Honda will soon import autonomous vehicles developed by General Motors to Japan and plans to use them to help launch a mobility services operation there.
The move to ship the self-driving vehicles, including a modified Chevrolet Bolt EV and the new Cruise Origin shuttle, comes as part of Honda’s expanding alliance with GM. The two have announced a series of projects and joint ventures covering battery and hydrogen fuel-cell technology, as well as autonomous vehicles, and have hinted that other alliances could follow.
Honda last year announced a major investment in GM’s Cruise automated vehicle subsidiary. It was joined, earlier this month, by Microsoft which led a new, $2 billion investment round for Cruise that could make use of the Seattle tech giant’s extensive computing expertise.
The Japanese automaker has not revealed how many vehicles it will ship to Japan but did confirm that there will be two different models in the project, including a modified version of the Chevy Bolt EV, the all-electric hatchback introduced by GM in 2016. Redubbed the Cruise AV, it has been used extensively to test out the self-driving technology being developed by San Francisco-based Cruise and is being updated to allow for completely driverless operation.
The other vehicle is the toaster-shaped Cruise Origin unveiled almost exactly a year ago at the start-up’s headquarters. It has been positioned as the potential anchor of a mobility services company and could be configured as both a mini jitney or a cargo hauler, the company has noted.
It will be operated by Honda Mobility Solutions Co., a subsidiary launched last February.

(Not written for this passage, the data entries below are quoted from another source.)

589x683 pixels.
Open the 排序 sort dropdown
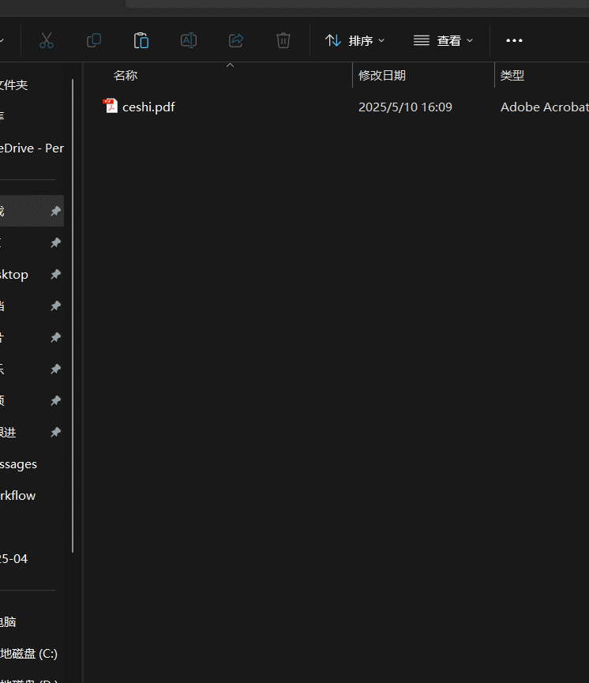[x=355, y=40]
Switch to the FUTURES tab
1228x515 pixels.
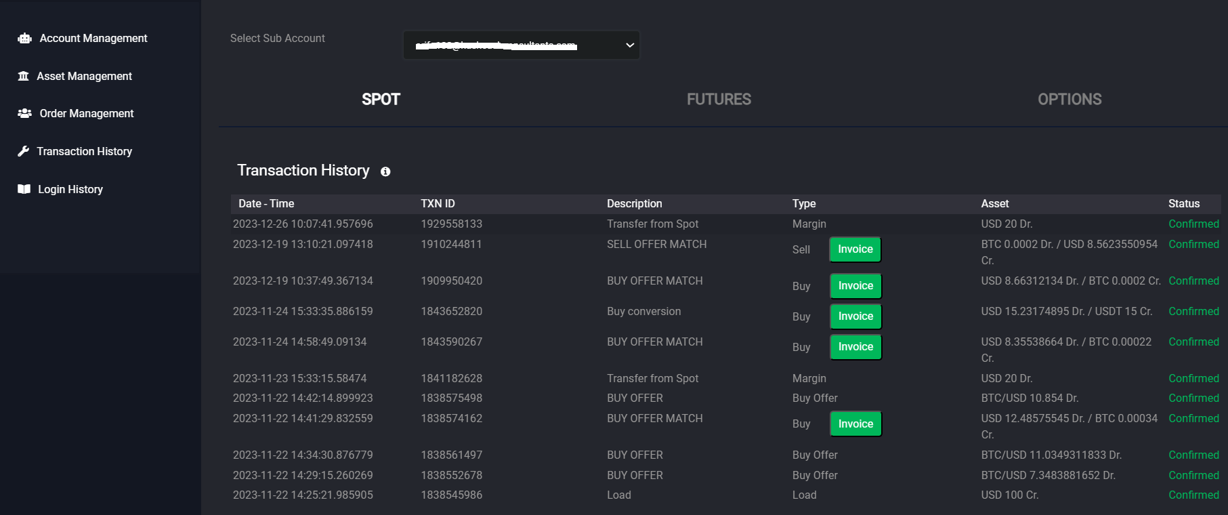719,100
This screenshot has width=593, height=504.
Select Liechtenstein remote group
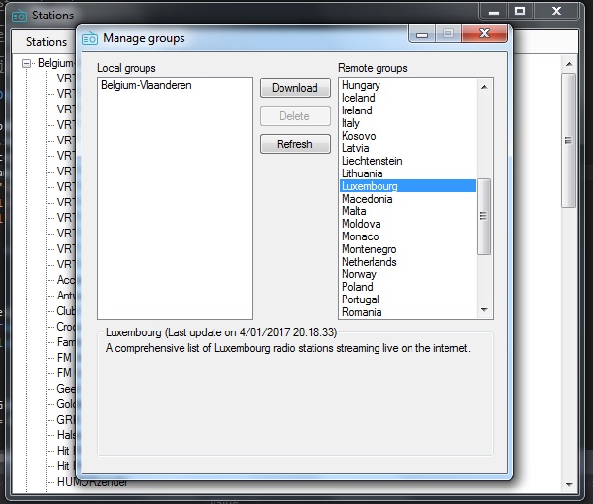pyautogui.click(x=372, y=161)
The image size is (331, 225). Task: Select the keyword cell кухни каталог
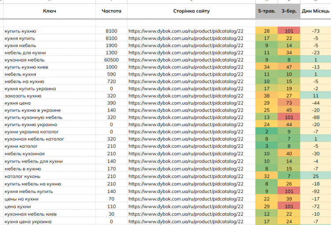point(21,146)
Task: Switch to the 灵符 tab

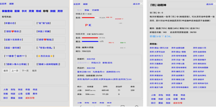Action: tap(60, 11)
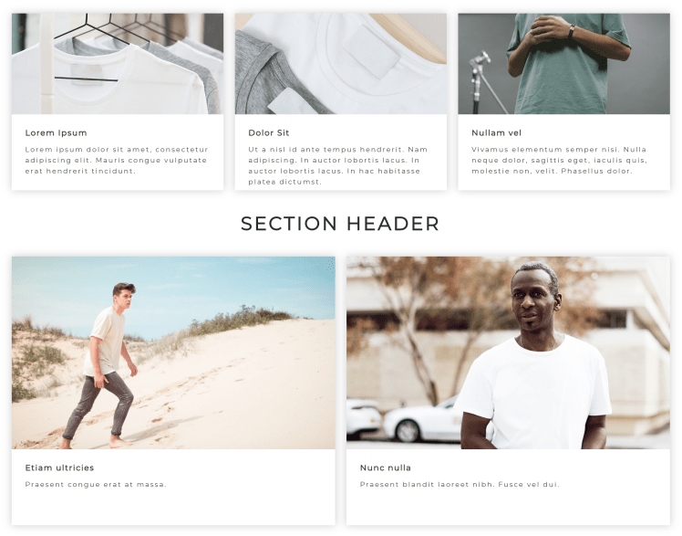
Task: Click the Ut a nisl id ante description
Action: coord(338,165)
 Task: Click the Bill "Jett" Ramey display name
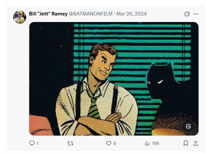(x=48, y=14)
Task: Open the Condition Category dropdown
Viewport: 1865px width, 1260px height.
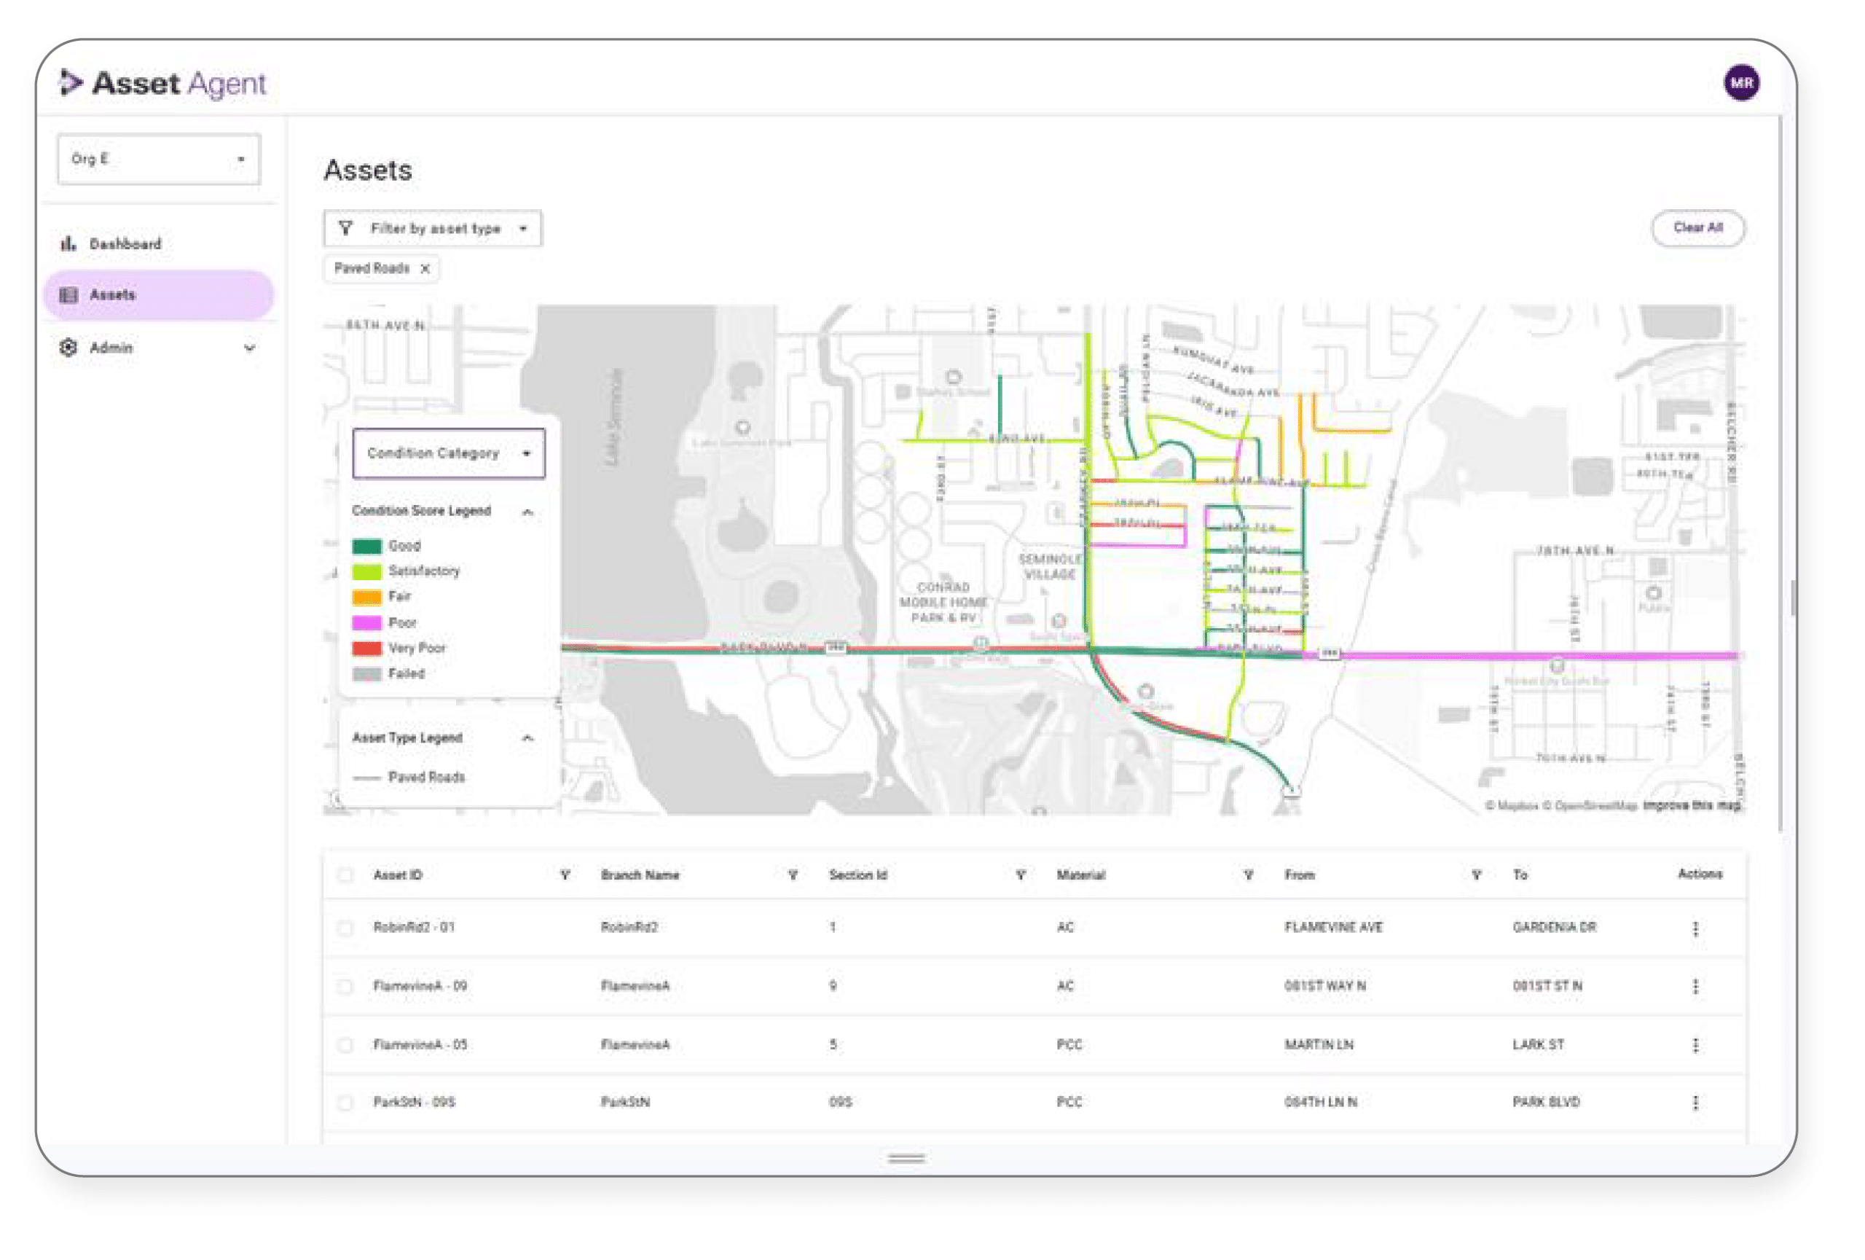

Specific timing has also been left open. The Bolt already is in production at a GM plant in Orion Township, Michigan, north of Detroit. Production of the Cruise Origin won’t start, however, until the completion of a $2 billion changeover at a second plant on the Detroit border. The facility, recently renamed Factory Zero, will serve as one of the primary bases of production for the Detroit automaker’s ambitious electrification program.
Honda will use the Bolt for testing and then introduce a mobility services operation based around the Cruise Origin. That would suggest plans to import multiple versions of the shuttle to Japan, though a timeframe for the project has not been revealed.
According to a report by Reuters, “Honda spokeswoman Yu Kitagawa said Honda was discussing details and that it was too early to say how many Cruise vehicles will be used or when the programs begin.”
Traditionally intent on maintaining its independence, Honda delivered a shock to the industry when, in January 2017, it announced it would partner with General Motors to set up a plant in Michigan to produce next-generation fuel-cell technology. The initial plan indicated Honda would use the hydrogen-based hardware for future versions of its Clarity FCV model. GM initially discussed stationary applications but last week said it would provide fuel-cell technology to truckmaker Navistar.
In June 2018 Honda and GM said they would team up – again – this time to work on what they hope will become the batteries powering the next generation of electric vehicles.
They have subsequently confirmed that GM will provide the platform and batteries Honda will use to underpin two upcoming battery-electric vehicles.
In October 2018 the two automakers revealed a third partnership, Honda this time set to invest $2.75 billion in GM’s Cruise subsidiary.